** Assigned task **
Every word in the data below belongs in your copy, exactly as given; the pictures do not.

Recorded information below:

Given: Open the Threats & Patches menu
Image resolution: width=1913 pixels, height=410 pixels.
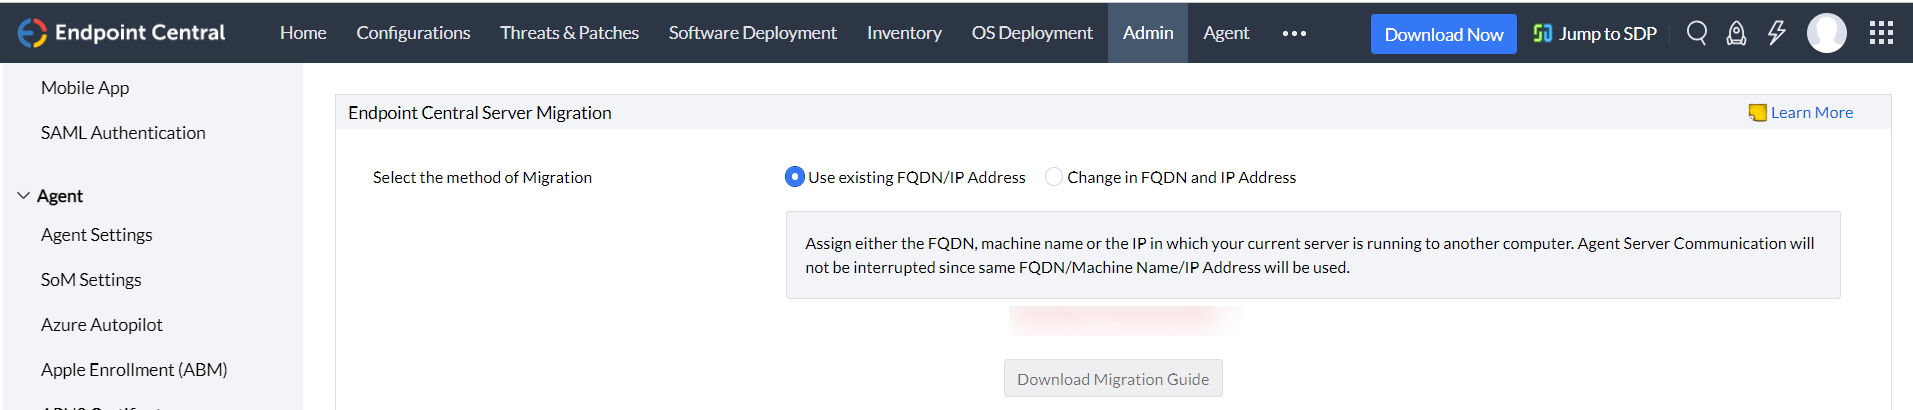Looking at the screenshot, I should [569, 33].
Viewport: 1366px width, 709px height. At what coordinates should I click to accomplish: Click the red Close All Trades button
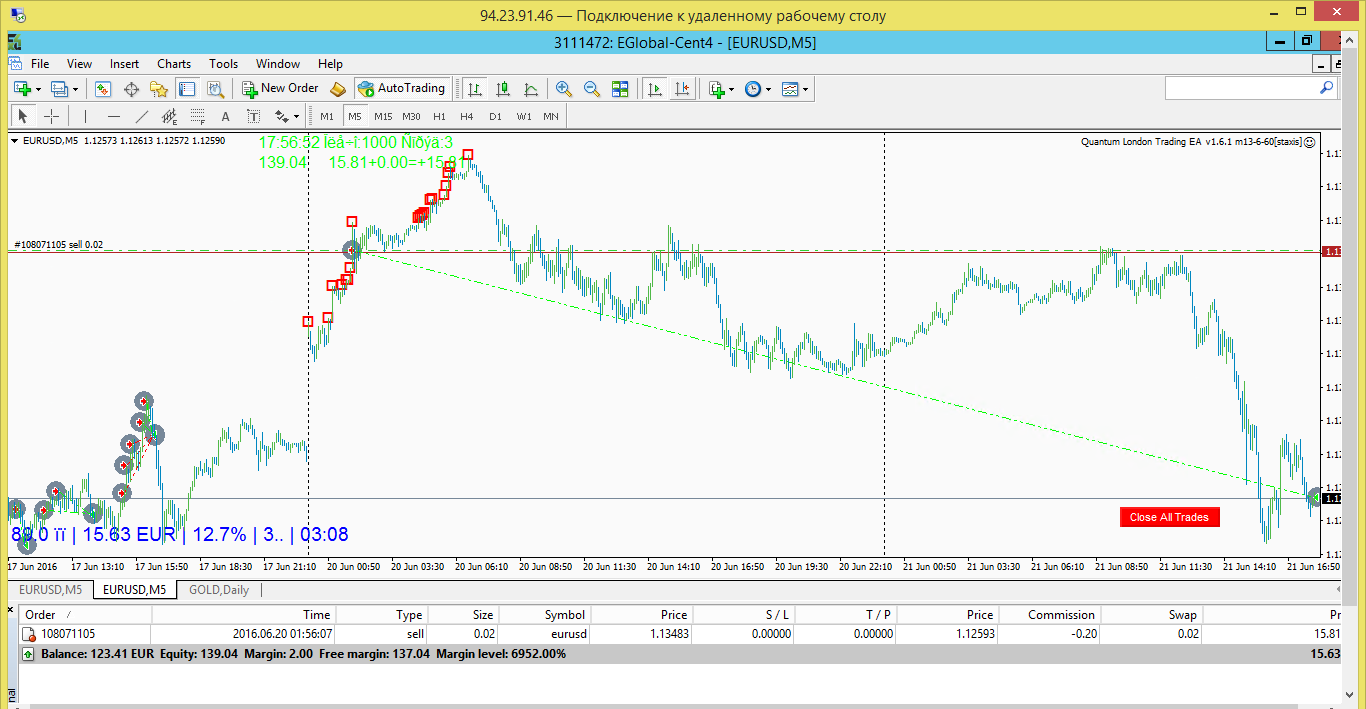click(x=1169, y=517)
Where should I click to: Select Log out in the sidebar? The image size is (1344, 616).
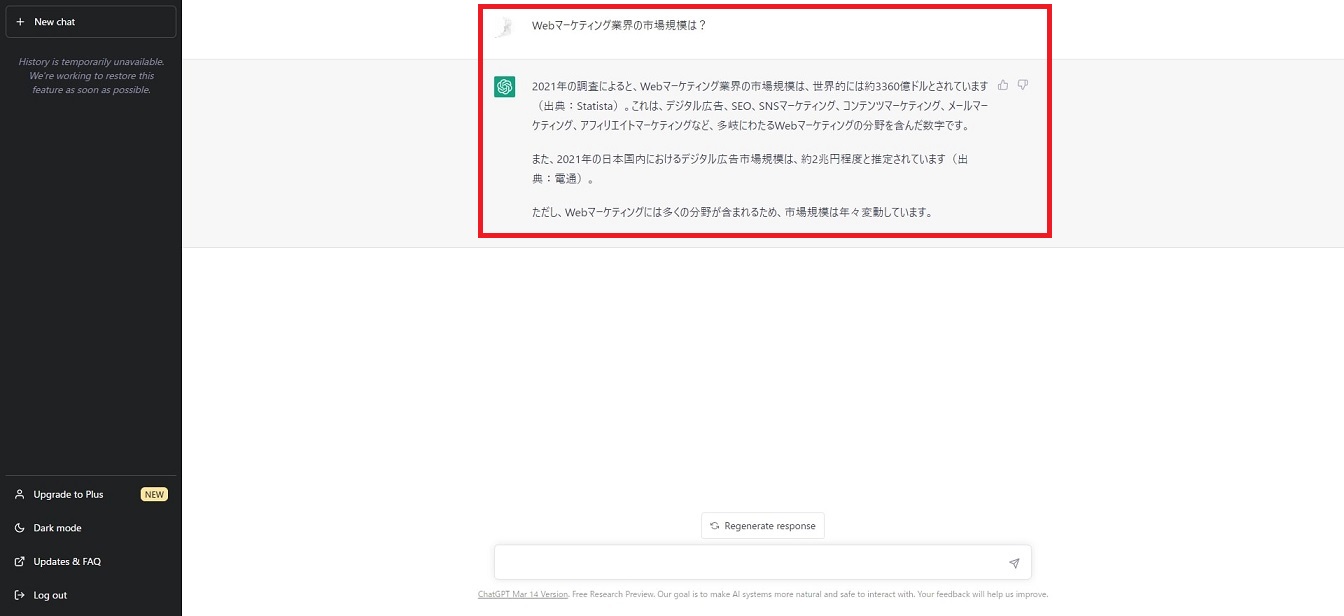coord(50,595)
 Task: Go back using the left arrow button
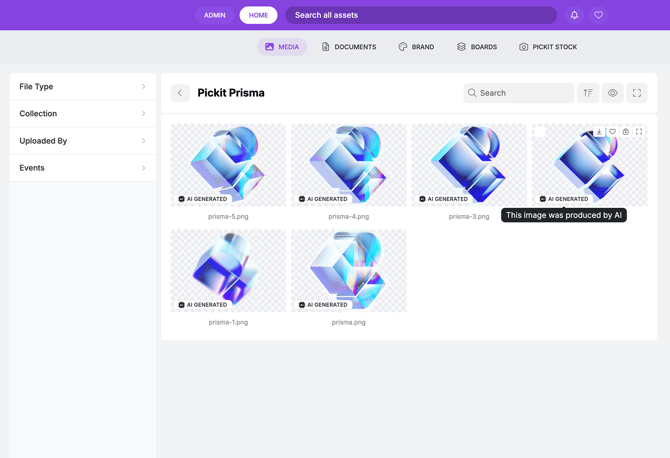point(180,93)
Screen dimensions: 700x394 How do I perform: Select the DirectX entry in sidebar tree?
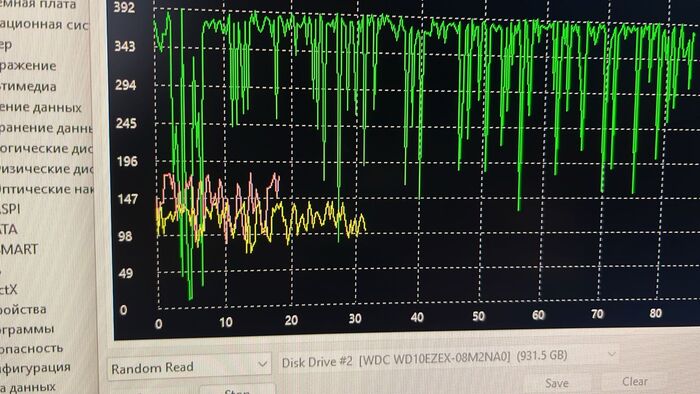click(8, 290)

End of Recorded information.

** Exercise output **
Given: Open the Threats & Patches menu
Image resolution: width=1913 pixels, height=410 pixels.
Looking at the screenshot, I should [569, 33].
Viewport: 1366px width, 709px height. At what coordinates should I click to accomplish: Click the red Close All Trades button
click(x=1169, y=517)
Where should I click to: Select Log out in the sidebar? The image size is (1344, 616).
coord(50,595)
 Task: Go back using the left arrow button
point(180,93)
Screen dimensions: 700x394 How do I perform: Select the DirectX entry in sidebar tree?
click(8, 290)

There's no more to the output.